Oktoberfest
An den Sperren, die einen äußeren Ring um das ganze Stadtviertel zogen, waren noch gewöhnliche Streifenpolizisten im Einsatz. Die Beamten, die den inneren Ring bewachten, trugen kugelsichere Westen, Helme und Maschinenpistolen.
Härter zeigte nun schon zum dritten Mal seinen BKA-Ausweis vor, der ihn als Herrn Müller auswies. Dann bogen sie vom Bavariaring ab und fuhren auf die Wiesn-Wache zu.
Ein Panzerwagen des Grenzschutzes sicherte die Zufahrt.
Das Gelände um die Wache wurde von Scheinwerferwagen beleuchtet. Auf der Theresienwiese brannten nur die Straßenlaternen entlang der Wirtsbudenstraße, der Schaustellerstraße und der Matthias-Pschorr-Straße, die direkt auf die Bavaria zuführt. Weltberühmt. Hier steht traditionell das Riesenrad.
Die Fahrgeschäfte lagen im Dunkeln. Die Buden, die am Tage Filzhüte, Magenbrot, Zigaretten, Bratwürste, Luftballons, gebrannte Mandeln, Stofftiere, Fischsemmeln, Souvenirs, Zuckerwatte oder Hochprozentiges anboten, waren verrammelt.
Durch die Planen der Bierzelte drang schwaches, milchiges Licht. Polizisten, Sanitäter und Männer des THW liefen geschäftig auf dem Gelände umher. Der Lichtschein vieler Taschenlampen flackerte über den Boden.
Das Benediktiner-Zelt war von weitem zu sehen.
Durch die Öffnung im Dach drang Licht aus dem Inneren. Von unten beleuchtete es den Radarmast und die rotierende Antenne an dessen Spitze. Licht und Schatten ließen das Radar wie eine unwirkliche Installation erscheinen.
Durch die Drehung der Antenne reflektierte diese die Innenbeleuchtung wie eine überdimensionale Discokugel. Lichtstreifen und tanzende, helle Punkte wurden von glänzenden Schrauben durch die Dunkelheit und auf die Blätter der umstehenden Bäume geworfen.

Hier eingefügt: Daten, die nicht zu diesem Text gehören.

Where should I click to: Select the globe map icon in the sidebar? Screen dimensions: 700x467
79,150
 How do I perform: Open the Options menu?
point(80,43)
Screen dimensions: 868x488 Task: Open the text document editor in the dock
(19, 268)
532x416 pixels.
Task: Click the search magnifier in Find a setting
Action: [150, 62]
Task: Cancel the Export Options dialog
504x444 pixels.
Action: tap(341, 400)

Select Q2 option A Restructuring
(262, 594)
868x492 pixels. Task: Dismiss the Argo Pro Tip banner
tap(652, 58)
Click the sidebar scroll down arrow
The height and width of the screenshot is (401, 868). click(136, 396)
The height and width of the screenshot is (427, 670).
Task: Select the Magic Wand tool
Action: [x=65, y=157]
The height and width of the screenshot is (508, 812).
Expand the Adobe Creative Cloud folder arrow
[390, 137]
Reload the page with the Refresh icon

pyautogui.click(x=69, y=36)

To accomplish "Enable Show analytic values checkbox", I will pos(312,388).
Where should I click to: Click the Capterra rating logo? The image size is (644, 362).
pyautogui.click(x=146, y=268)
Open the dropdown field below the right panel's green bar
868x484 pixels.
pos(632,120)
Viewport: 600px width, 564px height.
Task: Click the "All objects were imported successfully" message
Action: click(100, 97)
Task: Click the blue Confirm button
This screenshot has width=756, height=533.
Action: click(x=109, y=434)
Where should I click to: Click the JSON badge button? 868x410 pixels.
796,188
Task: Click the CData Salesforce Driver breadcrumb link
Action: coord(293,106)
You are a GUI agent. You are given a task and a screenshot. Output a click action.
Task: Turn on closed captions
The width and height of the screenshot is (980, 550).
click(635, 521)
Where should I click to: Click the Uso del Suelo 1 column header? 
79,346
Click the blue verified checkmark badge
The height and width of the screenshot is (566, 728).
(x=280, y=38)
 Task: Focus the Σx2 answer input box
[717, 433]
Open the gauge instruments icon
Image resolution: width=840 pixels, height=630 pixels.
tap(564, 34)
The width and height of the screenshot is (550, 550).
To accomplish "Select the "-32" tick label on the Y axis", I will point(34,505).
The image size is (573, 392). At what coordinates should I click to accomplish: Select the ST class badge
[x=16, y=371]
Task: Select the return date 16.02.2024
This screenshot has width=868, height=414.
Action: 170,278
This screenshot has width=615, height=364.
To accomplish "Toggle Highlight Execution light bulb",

Härter sah sich um. Er prägte sich die Positionen der Überwachungskameras ein, die ihn erfassen könnten. Dann stieg er aus dem Wagen.
Die Angreifer haben offensichtlich einen Sinn für effektvolle Inszenierungen, dachte er, während sein Blick über die Theresienwiese schweifte. Sie beleuchten das Denkmal, das sie sich selbst gesetzt haben.
Auch die Regisseure der Nachrichtensender hatten diese Einstellung für sich entdeckt. Auf unzähligen Fernsehkanälen ging das Bild des angestrahlten Radarmastes um die Welt.
Härter sah zum Zelt der Fischer-Liesl. Dort wurden hohe Gitterzäune aufgebaut. Weitere Männer waren damit beschäftigt, Planen über die Zäune zu spannen, um einen Sichtschutz zu errichten. Gerade kamen einige Gestalten in Schutzanzügen aus dem Zelt.
Wortlos wandte der Kapitän sich wieder zu seinem Begleiter. Gemeinsam gingen sie zur Wiesn-Wache.
*
»Holen Sie diesen Mann näher heran.«
Blochin hatte seine Patrouille durch das Zelt unterbrochen und stand hinter Okidadse im Gefechtsstand. Der General deutete mit dem Finger auf einen Bildschirm. Das Objektiv der Kamera, die hoch über der Theresienwiese in der Mietwohnung stand, war auf den Eingangsbereich der Wiesn-Wache gerichtet. Das leistungsstarke Teleobjektiv vergrößerte den Besucher, bis seine Gestalt den ganzen Monitor füllte.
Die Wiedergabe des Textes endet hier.